Animals and plants appeared or disappeared with the temperature changes. For example, many different types of dinosaurs lived in a particularly warm phase. When it got cooler, many of them died out. Animals such as mammoth, reindeer and bison were typical of the last ice age. With the rising temperatures, they disappeared from the scene or they moved to cooler regions. Reindeer, for example, still have their home in Northern Europe, Siberia and Canada.
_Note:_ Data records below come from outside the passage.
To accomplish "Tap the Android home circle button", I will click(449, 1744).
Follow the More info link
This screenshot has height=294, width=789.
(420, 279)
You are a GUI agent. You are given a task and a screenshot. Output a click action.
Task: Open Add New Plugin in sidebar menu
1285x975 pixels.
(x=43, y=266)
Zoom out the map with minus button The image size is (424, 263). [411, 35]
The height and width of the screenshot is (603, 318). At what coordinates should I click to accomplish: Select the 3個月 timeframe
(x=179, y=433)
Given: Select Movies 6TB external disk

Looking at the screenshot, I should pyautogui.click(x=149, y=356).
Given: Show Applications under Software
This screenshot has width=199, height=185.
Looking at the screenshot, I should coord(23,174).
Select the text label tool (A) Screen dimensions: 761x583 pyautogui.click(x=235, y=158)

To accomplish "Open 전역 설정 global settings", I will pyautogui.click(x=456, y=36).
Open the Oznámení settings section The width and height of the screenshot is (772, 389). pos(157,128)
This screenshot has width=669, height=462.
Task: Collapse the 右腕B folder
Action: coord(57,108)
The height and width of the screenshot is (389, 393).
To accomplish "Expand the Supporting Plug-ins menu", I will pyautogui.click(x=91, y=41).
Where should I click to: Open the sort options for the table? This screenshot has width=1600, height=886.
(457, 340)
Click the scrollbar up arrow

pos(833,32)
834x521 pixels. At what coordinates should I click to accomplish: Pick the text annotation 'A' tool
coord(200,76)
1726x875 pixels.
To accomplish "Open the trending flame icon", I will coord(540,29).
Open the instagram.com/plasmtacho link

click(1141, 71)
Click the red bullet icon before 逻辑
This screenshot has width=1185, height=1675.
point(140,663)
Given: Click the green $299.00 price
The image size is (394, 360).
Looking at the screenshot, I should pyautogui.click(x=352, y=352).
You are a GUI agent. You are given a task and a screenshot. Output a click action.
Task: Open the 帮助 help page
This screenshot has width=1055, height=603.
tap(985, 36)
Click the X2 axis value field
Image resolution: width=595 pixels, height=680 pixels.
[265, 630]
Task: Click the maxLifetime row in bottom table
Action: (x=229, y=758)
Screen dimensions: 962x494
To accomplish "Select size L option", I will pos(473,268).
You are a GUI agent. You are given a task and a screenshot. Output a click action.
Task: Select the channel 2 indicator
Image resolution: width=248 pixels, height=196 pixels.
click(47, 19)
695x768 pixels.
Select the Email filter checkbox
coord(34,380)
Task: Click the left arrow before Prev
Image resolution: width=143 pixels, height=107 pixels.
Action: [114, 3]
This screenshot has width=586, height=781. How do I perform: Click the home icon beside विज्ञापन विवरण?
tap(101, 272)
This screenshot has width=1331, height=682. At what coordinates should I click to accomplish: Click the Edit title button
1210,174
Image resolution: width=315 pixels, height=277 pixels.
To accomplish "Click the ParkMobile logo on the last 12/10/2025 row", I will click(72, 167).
The ice core that climatologists have drilled in the middle of the Antarctic is exactly 3,270.2 meters deep. At the very bottom the ice is almost a million years old. The three-kilometer-long ice core tells climate researchers a lot about the last eight ice ages.
It is a sensation for science: as part of the “Epica” research project, climate researchers have completely pierced the ice sheet of the Antarctic. At the Dome Concordia research station, after nine years of drilling, the researchers came across rocks and thus reached the deepest point of the hole: At a depth of 3,270.2 meters, the air and ice are 900,000 years old. The samples from this ice core will tell all kinds of new things about the earth's climate history. They contain information about the last eight ice ages and warm periods, for example about the concentration of carbon dioxide in the atmosphere.
The various layers of ice are like annual rings of the climate. Every year snow falls on the ice and forms a new layer. The ice sheet therefore consists of many layers of the year lying on top of each other. Air bubbles are trapped in these ancient layers of ice, providing information about the Earth's climate history. How much have the greenhouse gases in the air fluctuated over millennia? How did the temperatures develop over long periods of time? Answers to these questions are immortalized in the layers of ice.
In order to extract as much information as possible from the three-kilometer-long ice core, it is sawn into pieces and transported to research laboratories. The pieces are stored in the cold store until the ice can be examined more closely in the laboratory.
Climate research in a whiskey glass
Many discoveries are due to chance. The French ice researcher Claude Lorius observed how pieces of ice melted in a glass of whiskey. The scientist noticed air bubbles that were trapped in the ice. When the bubbles burst when the cubes melted, Lorius had a brilliant idea: the air bubbles were witnesses to the composition of the air. Perhaps one could research the climate history of the earth in a similar way, namely by drilling into ancient layers of ice. This idea came to Claude Lorius in 1965. In the years to come, he put his idea into practice. Large-scale research projects on Greenland and in the Antarctic examined the history of the climate with the help of ice cores. The result is presentable: The most recent drilling of Dome Concordia in the Antarctic has now even provided an insight into 900,000 years of climate history!